Problem requirements:
Starting at the line that contains "Collapse the Erasure", please transcribe every line through the end of the entries, exactly and with no pictures.

::: Given records :::

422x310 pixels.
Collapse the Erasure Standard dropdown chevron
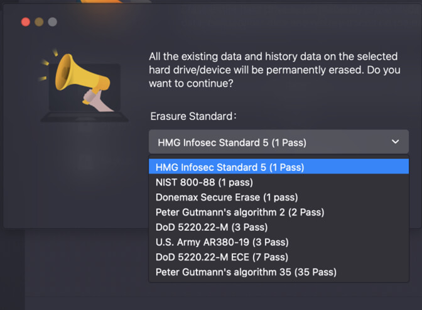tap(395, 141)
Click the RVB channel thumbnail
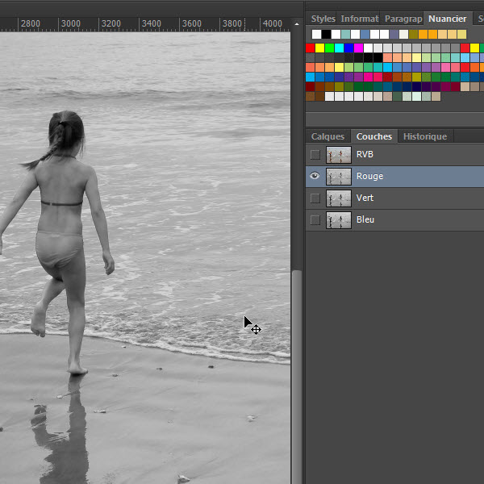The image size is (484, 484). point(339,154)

:::

Task response:
Collapse the Erasure Standard dropdown chevron
tap(395, 141)
Click the RVB channel thumbnail
The image size is (484, 484). point(339,154)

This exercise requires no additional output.